DOCUMENT EXCERPT
"""
Burden of trust Skilled editors recognize shoddy refereeing and tend to ask those scientists who
are most conscientious to review more than their fair share of manuscripts. "There is a huge
logistical burden, particularly if someone gets a reputation as a thorough reviewer," says Weil.

But can journals provide incentives to encourage improved diligence across the board? One 3way
might be to pay referees, and a few journals have taken this step. The IBM Journal of Research
and Development, for example, pays a minority of its referees a few hundred dollars per paper.
"We do this for reviewers who have submitted a careful, thorough review," says John Titsko,
editor-in-chief of IBM Technical Journals. "It is essentially a ‘thank you' for a job well done."
"""
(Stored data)
"""
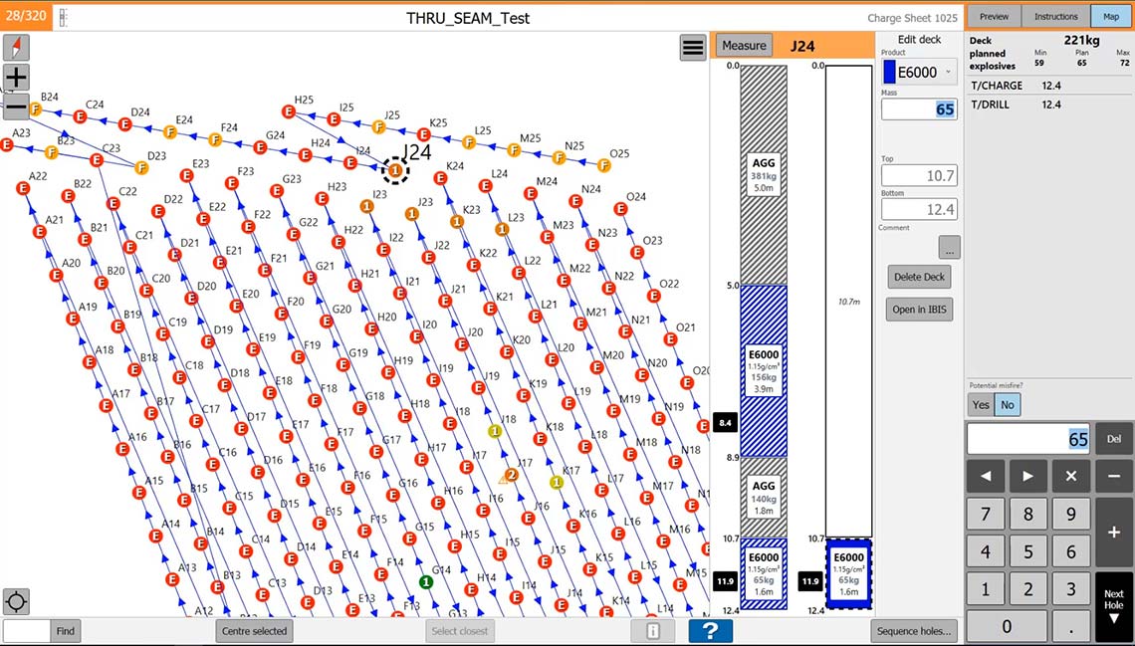Switch to the Instructions tab
This screenshot has width=1135, height=646.
(x=1055, y=16)
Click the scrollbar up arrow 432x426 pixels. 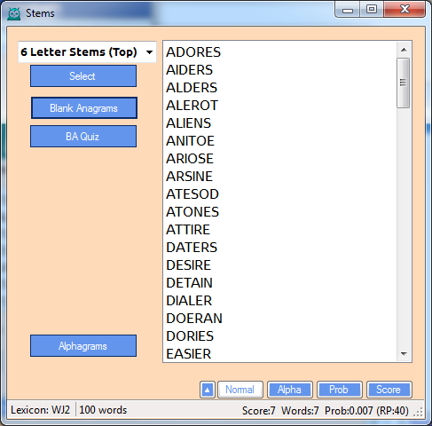click(x=404, y=50)
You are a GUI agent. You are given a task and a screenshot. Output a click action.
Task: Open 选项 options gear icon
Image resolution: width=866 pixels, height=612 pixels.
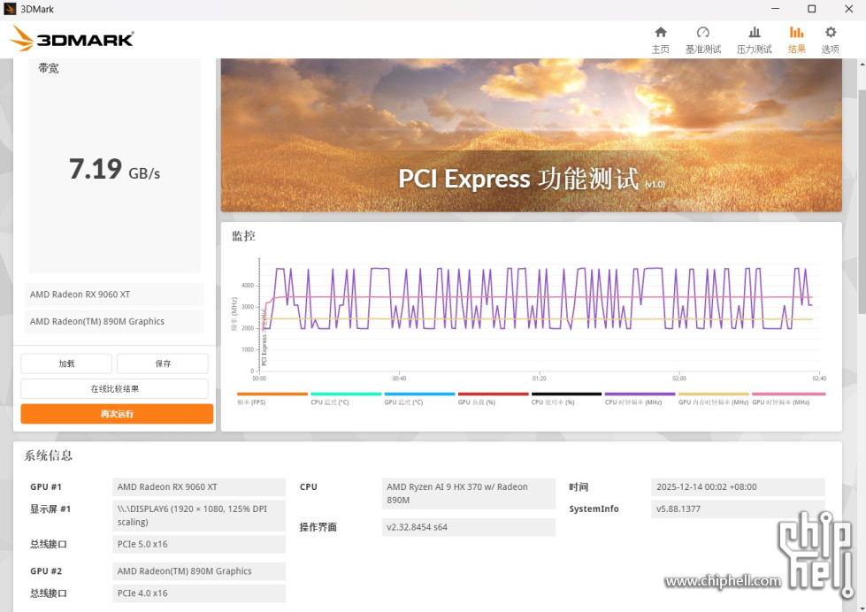pyautogui.click(x=830, y=33)
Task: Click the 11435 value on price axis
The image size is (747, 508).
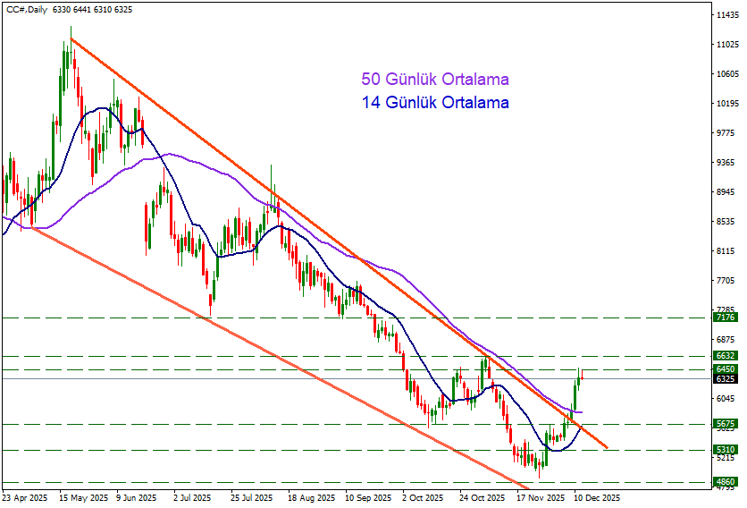Action: pyautogui.click(x=726, y=15)
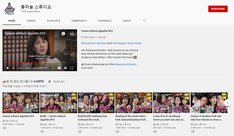
Task: Switch to the VIDEOS tab
Action: pyautogui.click(x=31, y=21)
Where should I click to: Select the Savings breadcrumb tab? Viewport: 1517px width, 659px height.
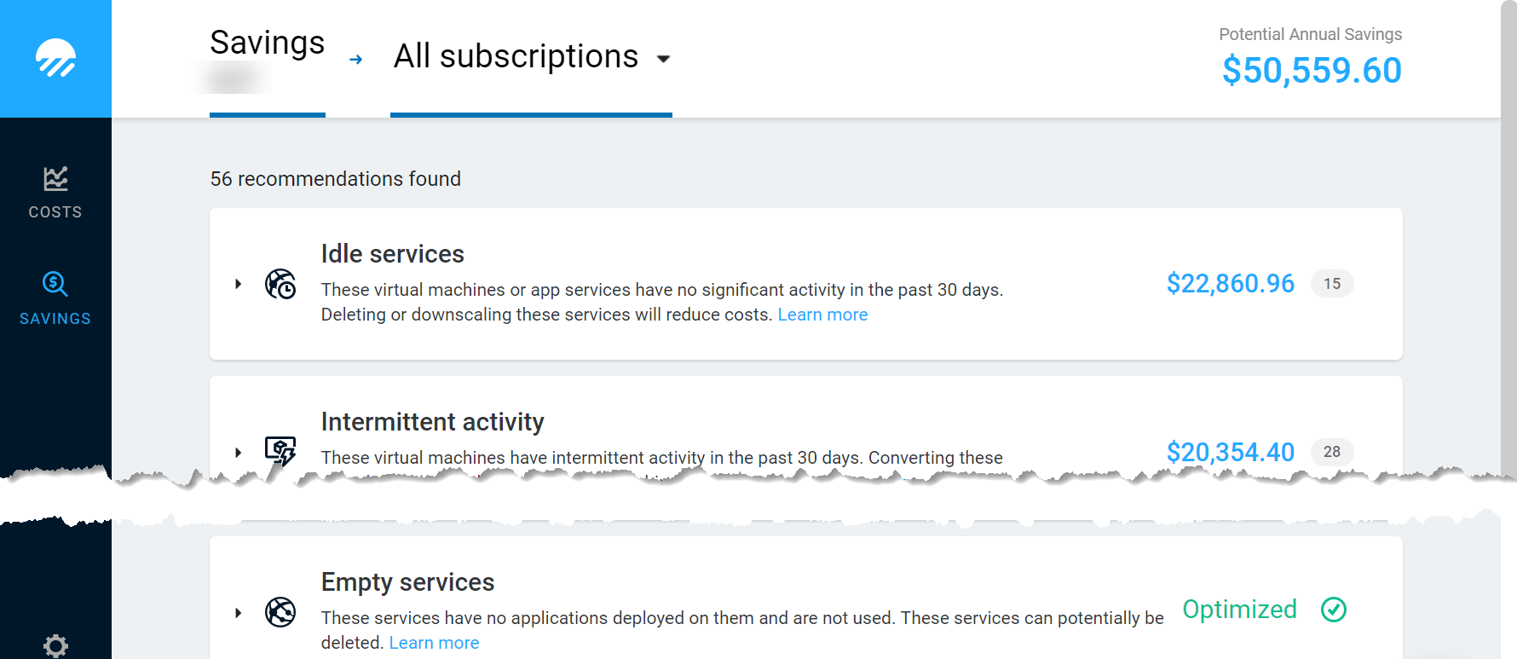pos(268,43)
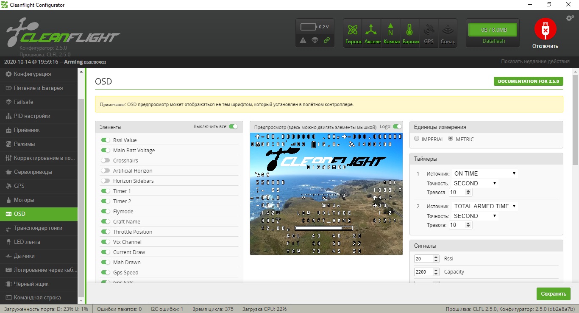Disable the Rssi Value element toggle
This screenshot has height=313, width=579.
coord(106,140)
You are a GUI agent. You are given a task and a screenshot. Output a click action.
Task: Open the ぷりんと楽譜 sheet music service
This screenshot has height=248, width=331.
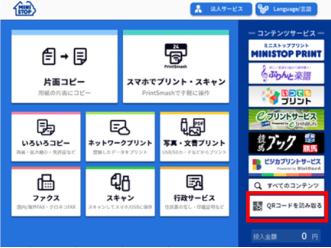[x=286, y=73]
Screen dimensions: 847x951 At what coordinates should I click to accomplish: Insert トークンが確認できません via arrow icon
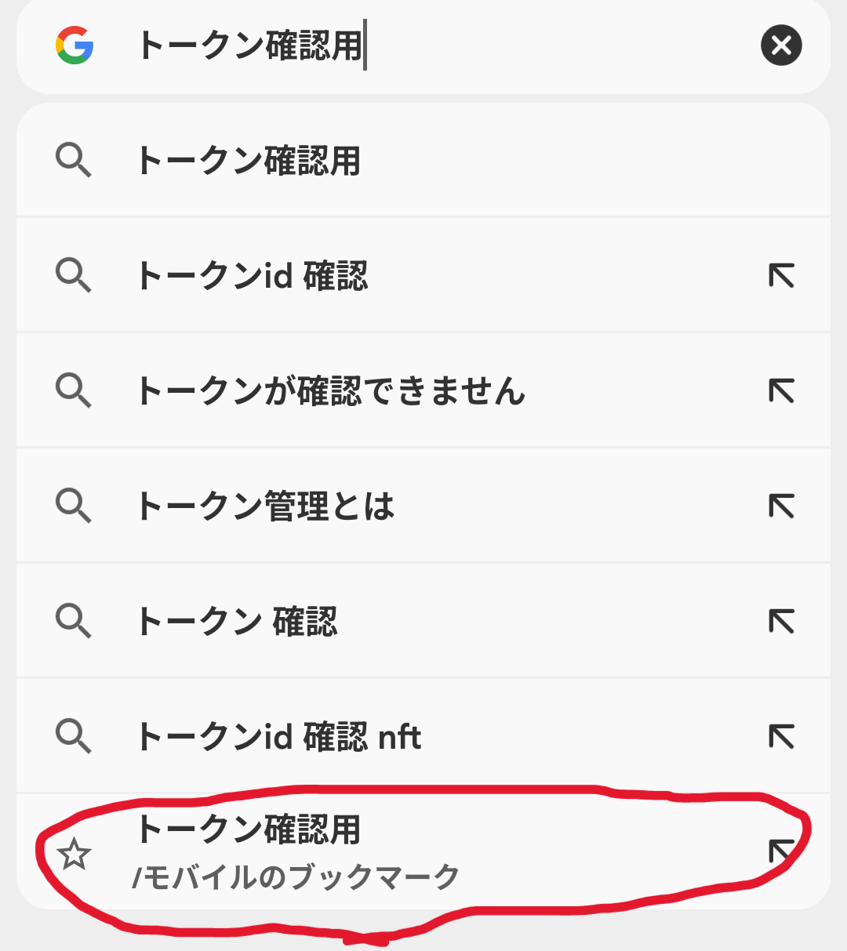(x=781, y=390)
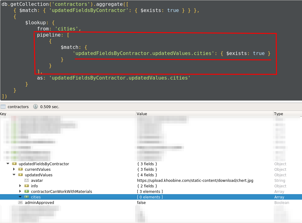This screenshot has height=223, width=302.
Task: Expand the contractorCanWorkWithMaterials array arrow
Action: coord(20,192)
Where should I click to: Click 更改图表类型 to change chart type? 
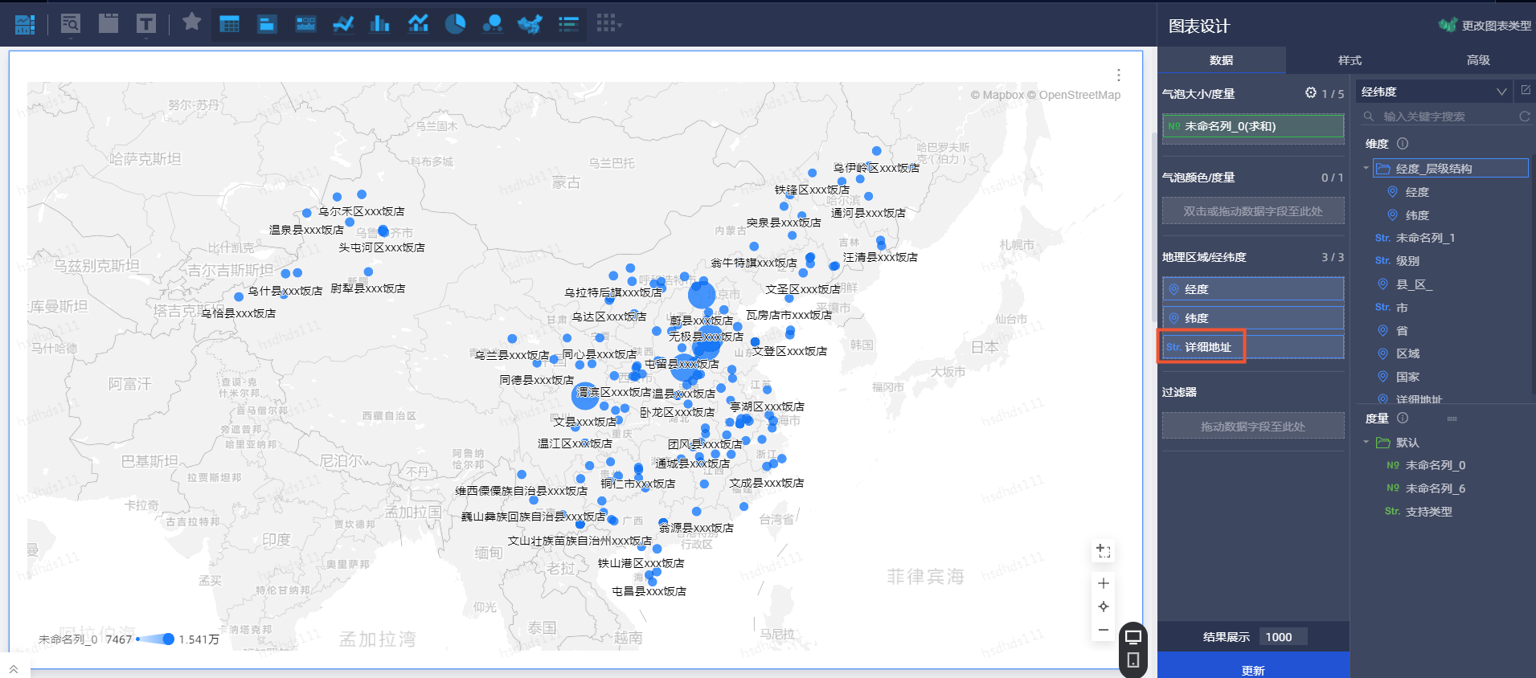(x=1485, y=26)
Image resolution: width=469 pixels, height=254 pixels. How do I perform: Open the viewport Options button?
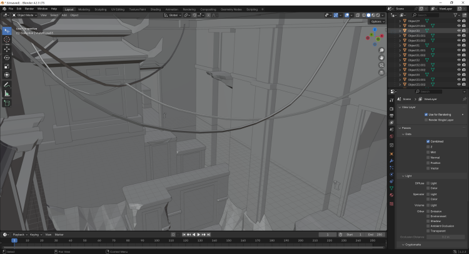click(x=376, y=21)
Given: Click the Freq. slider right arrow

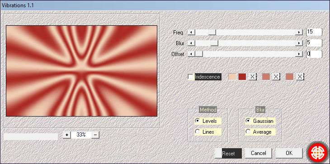Looking at the screenshot, I should [x=299, y=33].
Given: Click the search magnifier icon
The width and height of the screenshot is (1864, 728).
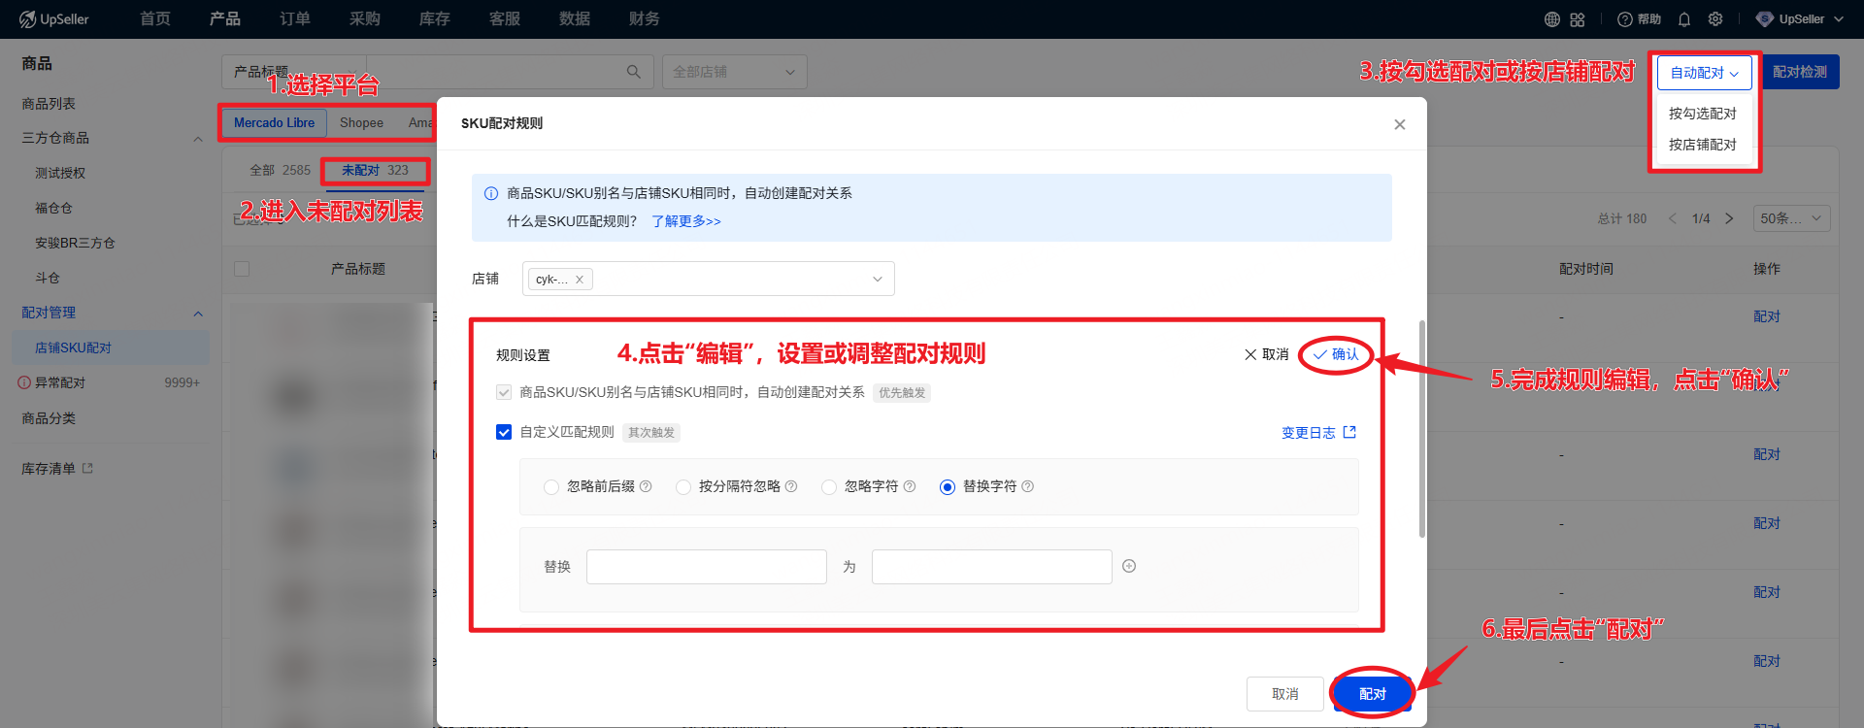Looking at the screenshot, I should (633, 72).
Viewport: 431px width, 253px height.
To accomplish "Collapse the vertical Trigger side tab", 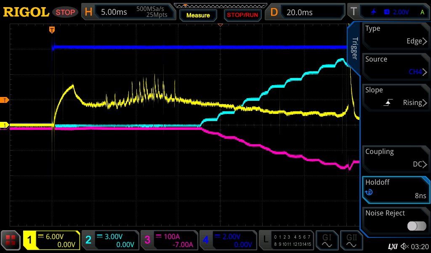I will pos(354,48).
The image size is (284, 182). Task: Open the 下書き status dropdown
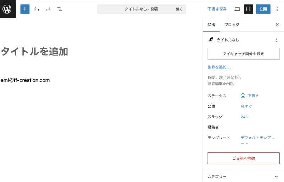coord(250,96)
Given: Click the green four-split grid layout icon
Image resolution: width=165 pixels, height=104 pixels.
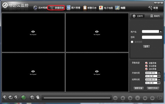Looking at the screenshot, I should (24, 97).
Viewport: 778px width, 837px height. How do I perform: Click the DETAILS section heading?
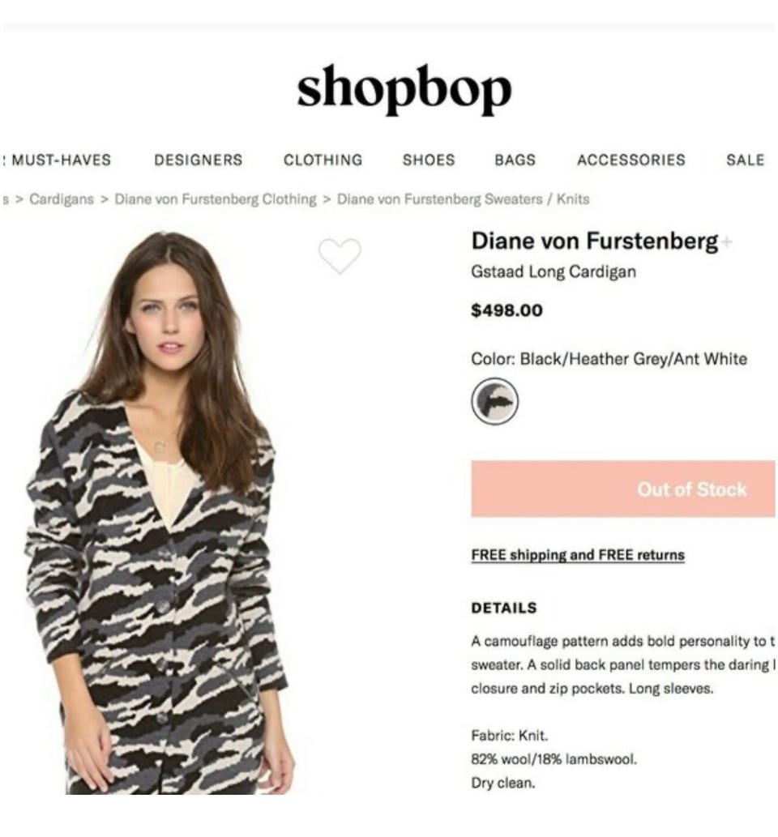[503, 608]
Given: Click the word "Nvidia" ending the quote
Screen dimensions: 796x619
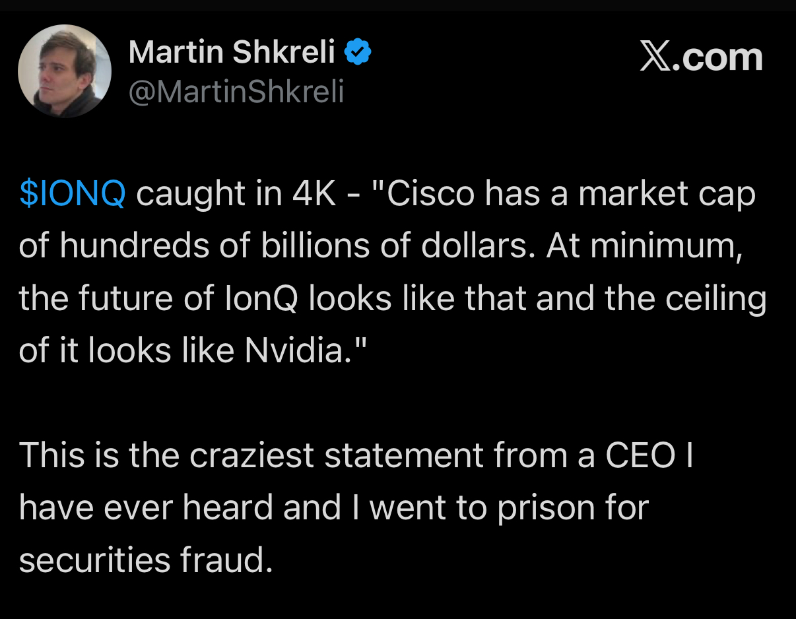Looking at the screenshot, I should 294,350.
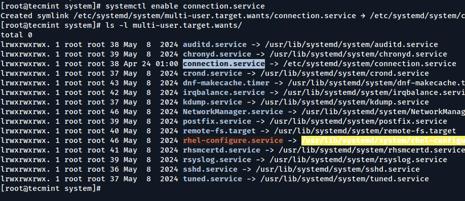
"""
PROBLEM 1
Quote the part of the peer review text that opens with the words containing "Burden of trust" and closes with "dollars per paper.".
PROBLEM 2
According to the peer review text, how much does the IBM Journal of Research and Development pay some of its referees?

TASK OUTPUT 1
Burden of trust Skilled editors recognize shoddy refereeing and tend to ask those scientists who
are most conscientious to review more than their fair share of manuscripts. "There is a huge
logistical burden, particularly if someone gets a reputation as a thorough reviewer," says Weil.

But can journals provide incentives to encourage improved diligence across the board? One 3way
might be to pay referees, and a few journals have taken this step. The IBM Journal of Research
and Development, for example, pays a minority of its referees a few hundred dollars per paper.

TASK OUTPUT 2
A few hundred dollars per paper, paid to a minority of its referees.